## [Task instructions]
Reproduce the entries below exactly, but only from the line containing "Choose the purple Installation tile" to the line containing "The image size", inclusive.

━━ Source information

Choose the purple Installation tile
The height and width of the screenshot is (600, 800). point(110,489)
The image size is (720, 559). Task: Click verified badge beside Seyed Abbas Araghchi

━━━━
━━ Source information

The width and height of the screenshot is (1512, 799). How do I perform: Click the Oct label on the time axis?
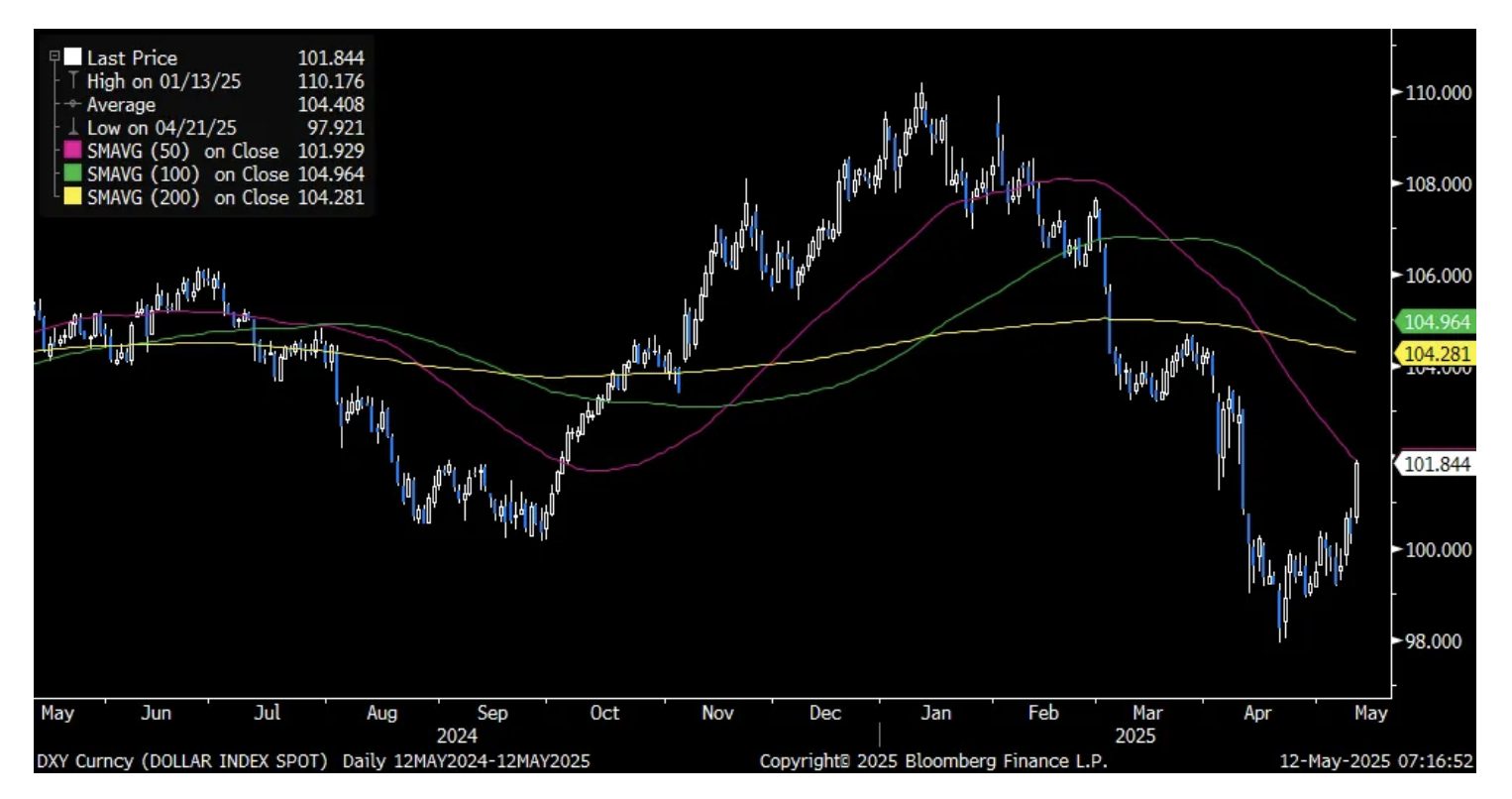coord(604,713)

━━━━
━━ Source information

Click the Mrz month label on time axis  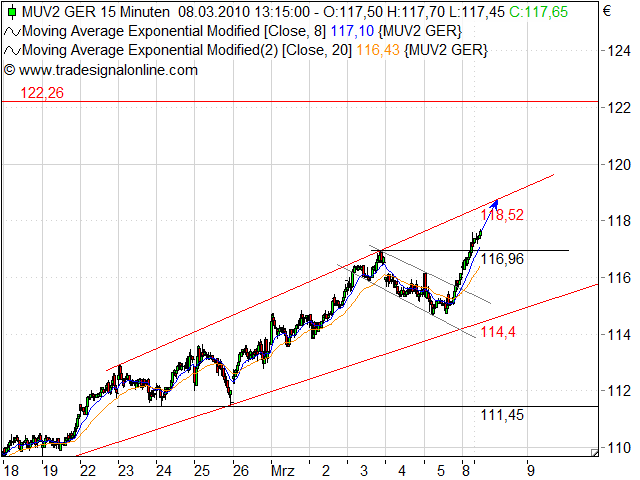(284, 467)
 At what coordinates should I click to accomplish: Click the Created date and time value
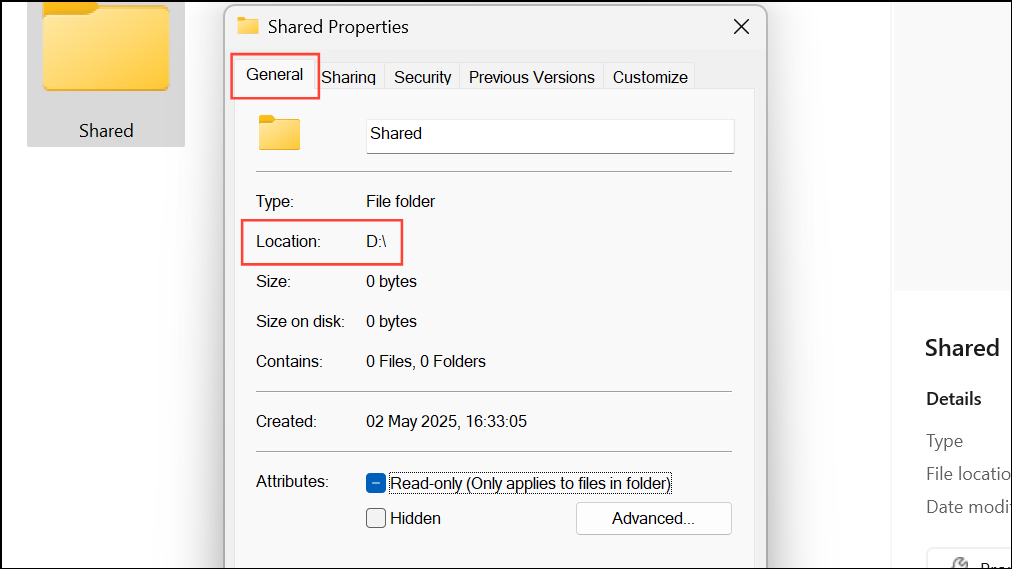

━━━━

## [Finished exercise]
Choose the purple Installation tile
The height and width of the screenshot is (600, 800). point(110,489)
The image size is (720, 559). Task: Click verified badge beside Seyed Abbas Araghchi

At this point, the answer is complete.